[Item-finding records]
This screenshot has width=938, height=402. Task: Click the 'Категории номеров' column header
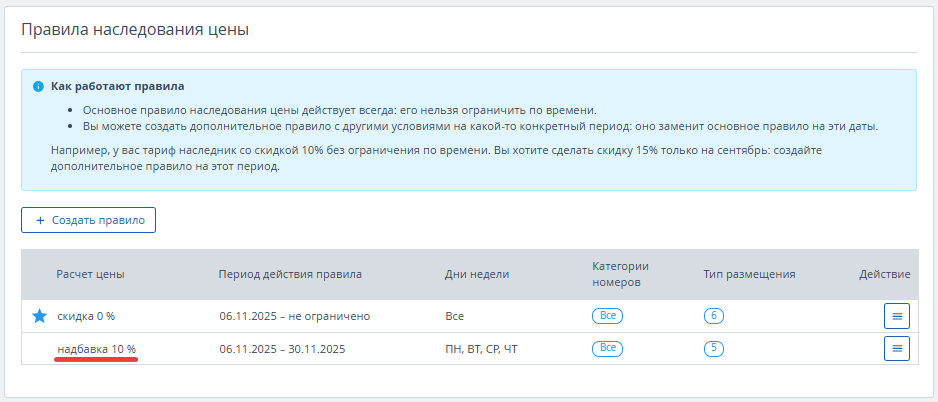621,274
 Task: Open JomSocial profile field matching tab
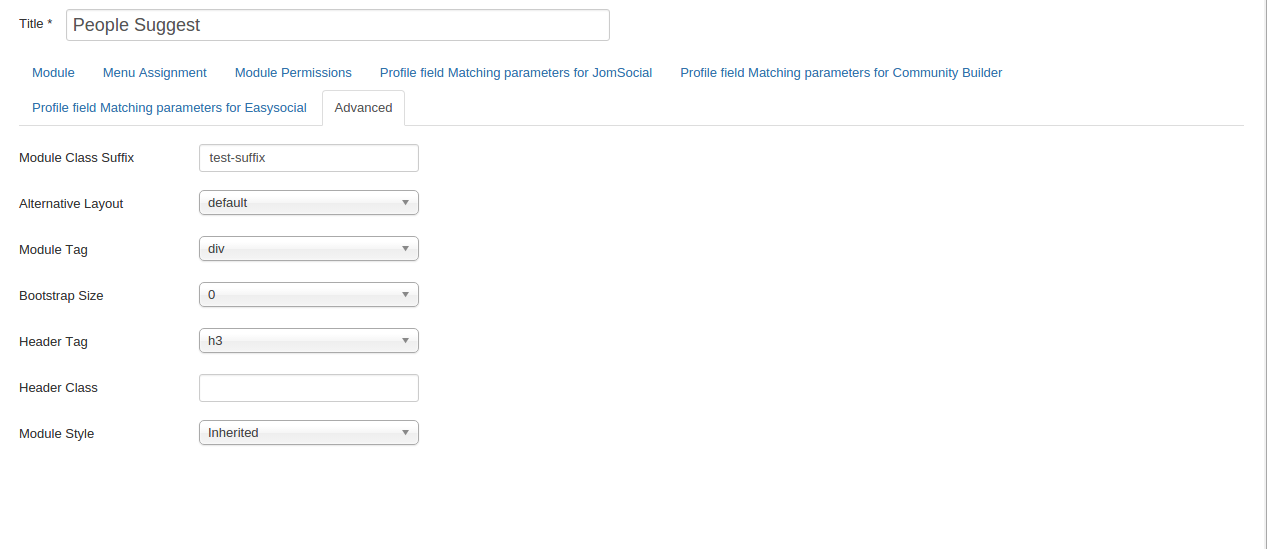[516, 73]
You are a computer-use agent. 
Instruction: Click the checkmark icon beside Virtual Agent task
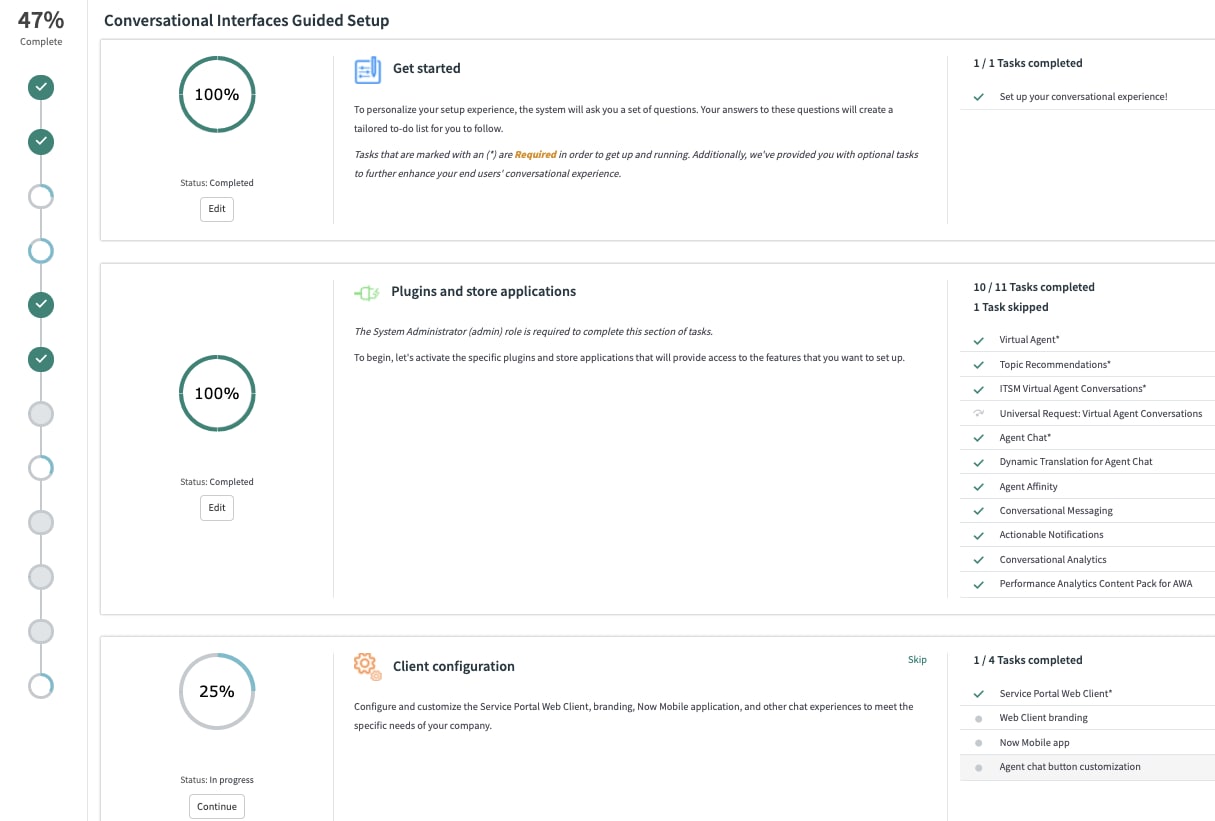click(978, 340)
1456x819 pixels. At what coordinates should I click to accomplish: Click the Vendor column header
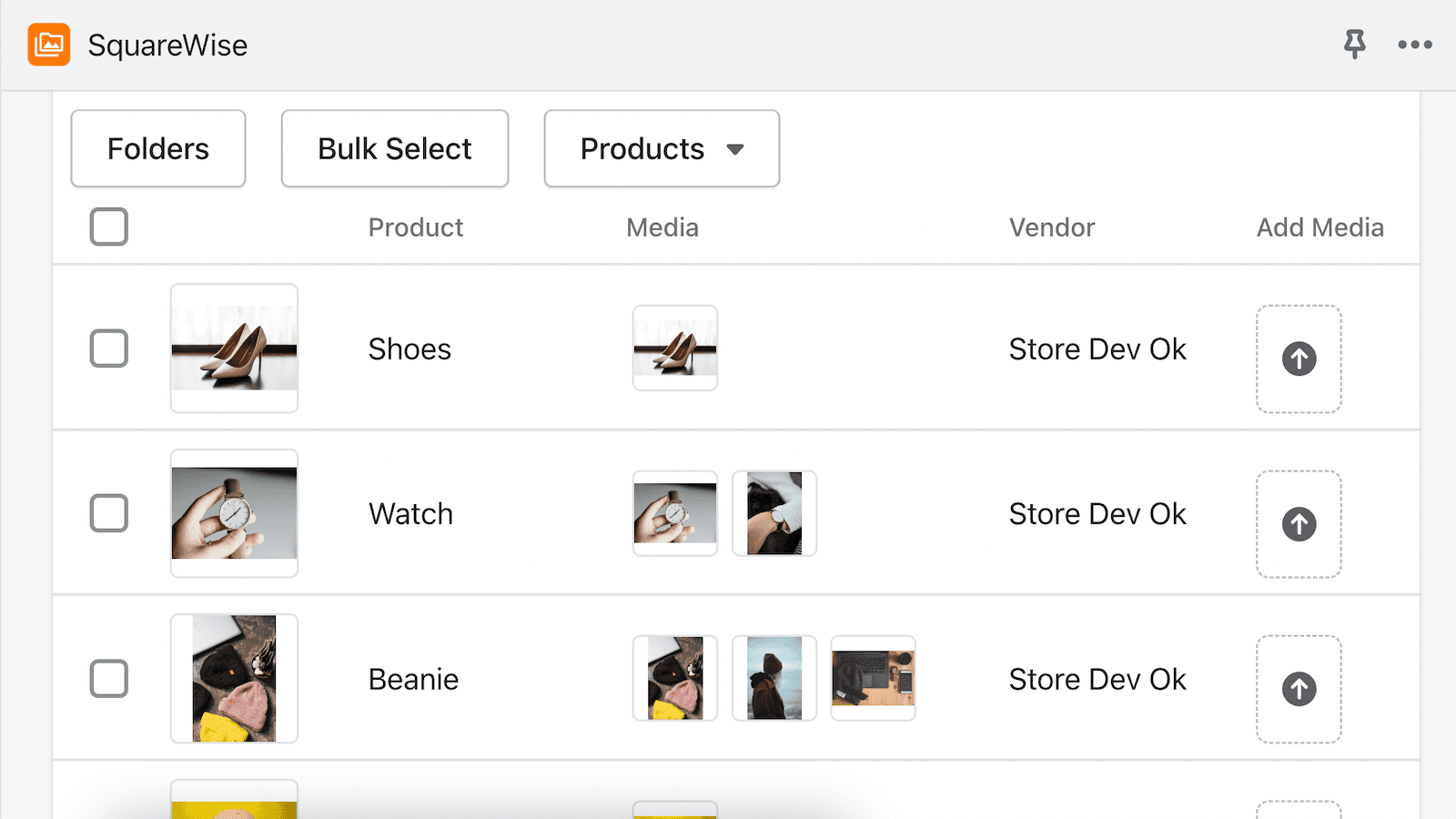pyautogui.click(x=1052, y=227)
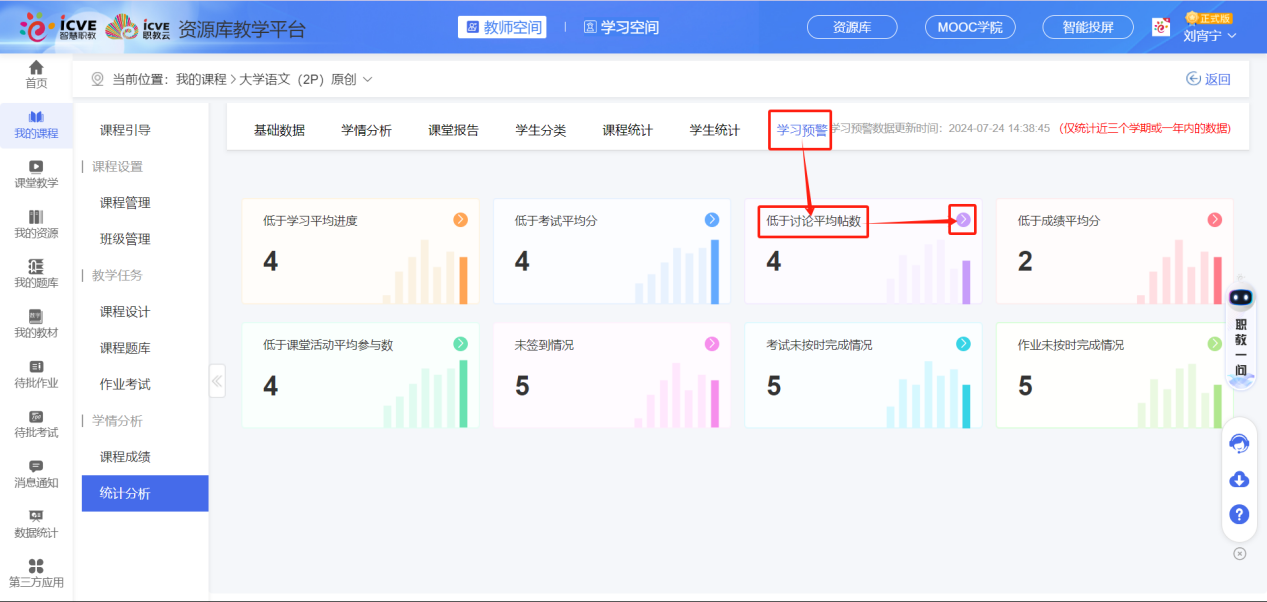
Task: Open 我的资源 from the sidebar
Action: click(36, 225)
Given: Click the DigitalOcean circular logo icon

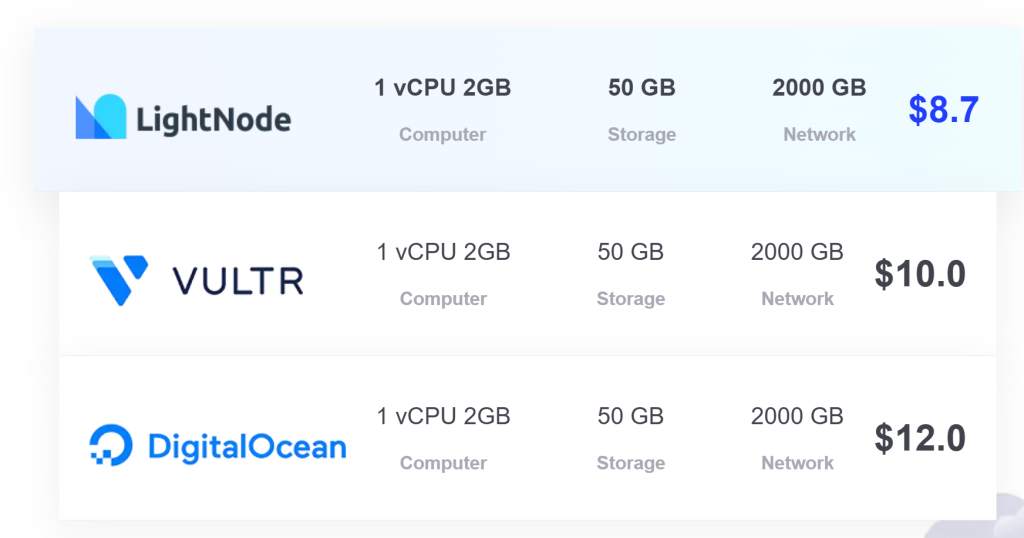Looking at the screenshot, I should point(110,445).
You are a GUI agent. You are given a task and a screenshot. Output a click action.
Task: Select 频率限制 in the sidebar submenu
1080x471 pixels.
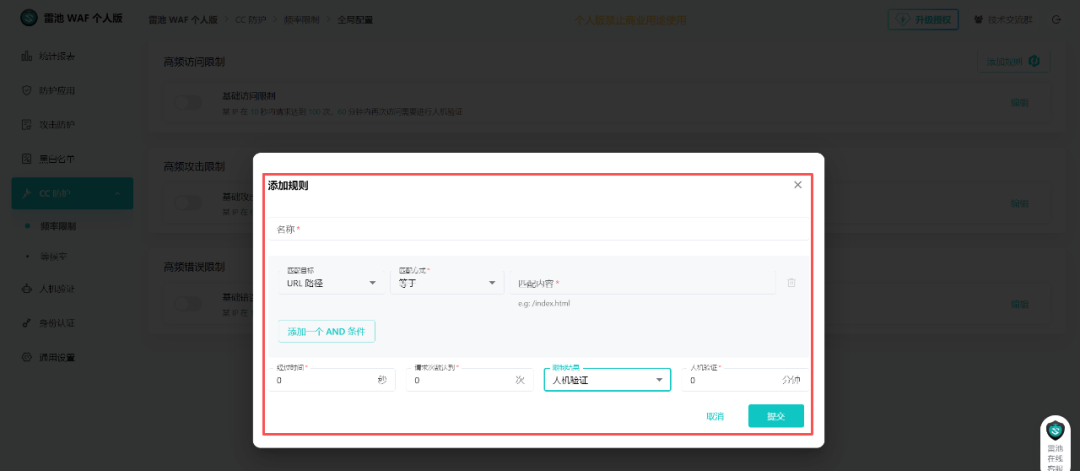58,226
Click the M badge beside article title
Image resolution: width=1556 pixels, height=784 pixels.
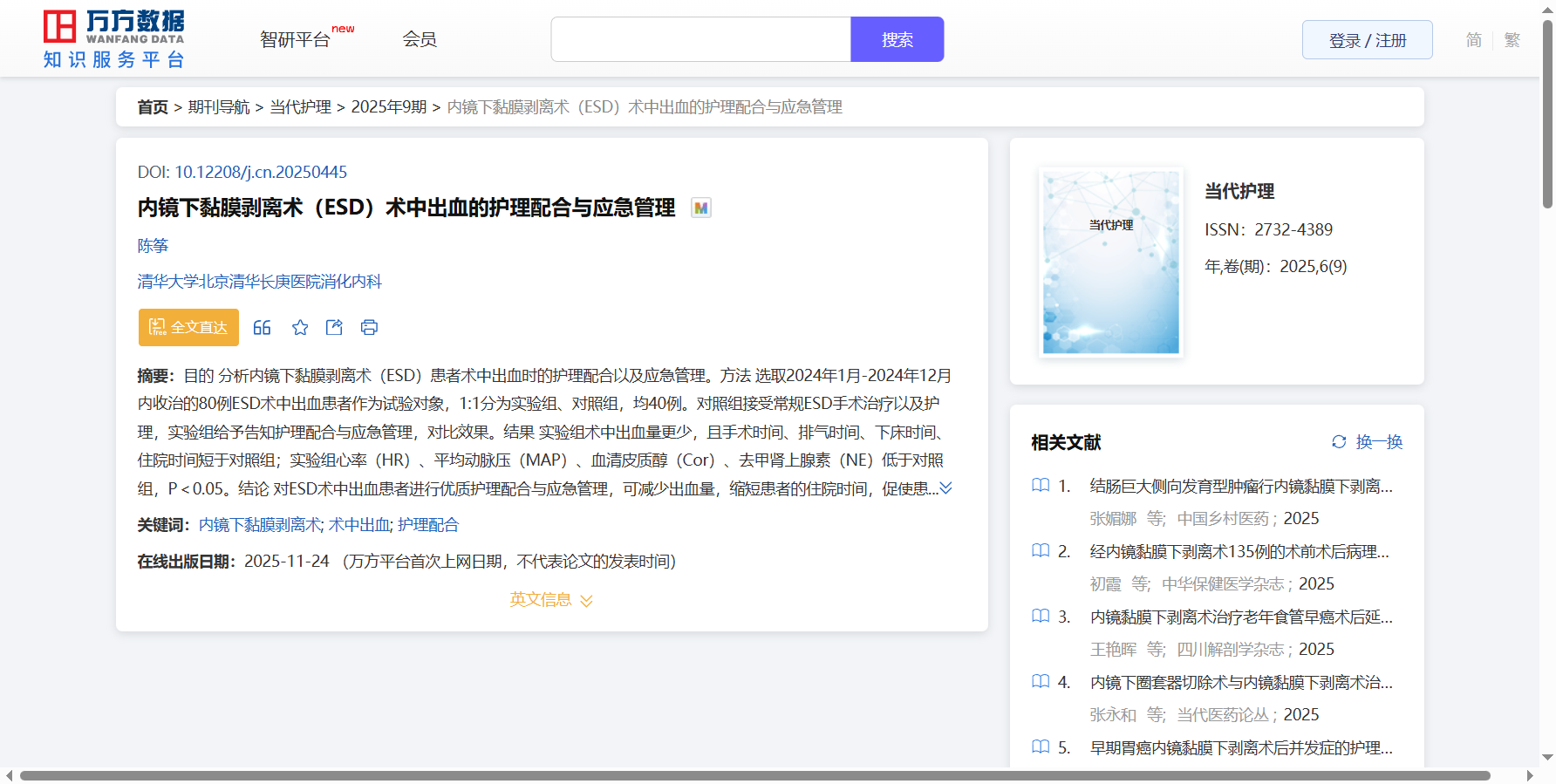[x=700, y=208]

Given problem =
Lay out every line of the material above as a Markdown table with the columns "Row" and "Line", numbering the rows in order and skipping blank lines. Leave the pictures out of the table.

Task answer =
| Row | Line |
|---|---|
| 1 | This screenshot has width=938, height=402. Task: Click the 'Категории номеров' column header |
| 2 | 621,274 |
| 3 |  Task: Open JomSocial profile field matching tab |
| 4 | [516, 73] |
| 5 | You are a computer-use agent.  |
| 6 | Instruction: Click the checkmark icon beside Virtual Agent task |
| 7 | click(978, 340) |
| 8 | 1456x819 pixels. At what coordinates should I click to accomplish: Click the Vendor column header |
| 9 | pyautogui.click(x=1052, y=227) |
| 10 | Task: Open 我的资源 from the sidebar |
| 11 | Action: click(36, 225) |
| 12 | Given: Click the DigitalOcean circular logo icon |
| 13 | Looking at the screenshot, I should point(110,445). |
| 14 | You are a GUI agent. You are given a task and a screenshot. Output a click action. |
| 15 | Task: Select 频率限制 in the sidebar submenu |
| 16 | 1080x471 pixels. |
| 17 | 58,226 |
| 18 | Click the M badge beside article title |
| 19 | Image resolution: width=1556 pixels, height=784 pixels. |
| 20 | [x=700, y=208] |